Redefining “exclusive”

This week, there was a less ambiguous abuse of this term by Sun Media. It published a story on Thursday afternoon reporting “exclusively” about comments Justin Trudeau made about Albertans running the country.

They knew about the comments because Trudeau made them two years ago on an episode of Les Francs-Tireurs, a current affairs series on Télé-Québec. They just haven’t been reported much in English until now (though the segment’s end, with Trudeau demonstrating how to fall down stairs, did go a bit viral).

The Sun story (which was also referred to as “breaking” in the hours after it came out) was uniquely about Trudeau’s comments. It had no new exclusive information. So was it an exclusive? Can publicly-available information be considered exclusive if you’re the first to report on it in your language?

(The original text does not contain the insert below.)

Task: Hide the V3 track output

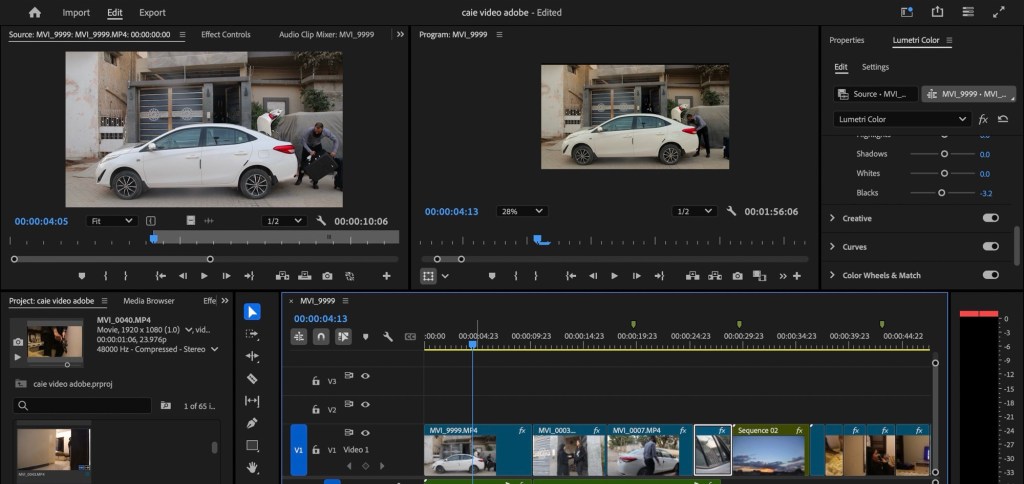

Arguments could be made either way.

It’s one thing to argue that information contained in a publicly-accessible government database, compiled by a reporter, could be considered “exclusive” even though others could have just as easily found that information. But that’s a far cry from re-reporting information contained in a publicly-broadcast television interview.

What’s worst about this is that public mocking of the Sun News “exclusive” hype detracted from the story, which is perfectly fair game. Trudeau’s comments are newsworthy, and seem to fit the narrative of a politician pandering to Quebec by demonizing another part of the country. Trudeau predictably walked the comments back and apologized for them, and the situation rightly got coverage in mainstream media. But none of that required Sun News to call the story an “exclusive.”

It’s particularly sad that the story is by David Akin, one of the more respectable figures associated with Sun News Network. I’m hoping that the decision to play this as an exclusive wasn’t his but an editor’s, and his loyalty to his employer is preventing him from contradicting them on it.

I’m not sure how Akin and Sun found this story, either. Did a Conservative opposition researcher leak it to him because the Tories were worried about losing Monday’s by-election in Alberta? Or was Trudeau’s past researched in light of his decision to enter the federal Liberal leadership campaign? Or do Sun Media journalists just spend their downtime looking through Télé-Québec video archives?

Explaining process is important in journalism, because transparency builds trust. But too often, these kinds of stories don’t explain process. They don’t explain what turned a journalist onto a story, even if that might be very revealing. And they don’t explain why they think a story is exclusive to them, because often they can’t explain it.

So next time you see someone say a story is an “exclusive”, ask yourself how they know that. Chances are, it’s just a (really good) guess.

And I’m telling you that exclusively.

4 thoughts on “The journalistic fraud of “exclusive”

  1. Alex H

    Your first mistake is taking Sun News TV seriously. The National Enquirer seems to have a better grasp of the fundementals of journalism, and when they make stuff up, they don’t even try to make the “Elvis pumping gas” story pass the laugh test.

    Things like this prove conclusively that Sun News has little interest in the truth. This is simple stuff. An interview from another TV network done two years ago is neither exclusive nor breaking news, it is at best “never before discussed” or “didn’t make it out of Quebec”. If Sun can’t get this basic stuff right, can you imagine how they handle actual stories?

    The only think Sun News appears to be exclusive on is their distorted view of the world. That is a bit of exclusivity they should keep to themselves.

    Reply
  2. Pat Obrien-Barn

    La Voix de l’Est daily in the townships has a NO exclusive label policy. Their edition is filled with ”exclusivité” because there is only a weekly competing with them, but they do not brand the stories as exclusive.

    Reply
  3. Krupo

    I called out PC Gamer for calling an article a “scoop” when by the traditional “exclusive” sense of the word, it clearly wasn’t. E-in-C had some answer I never found satisfactory about the evolving meaning of the word (i.e. death of its meaning).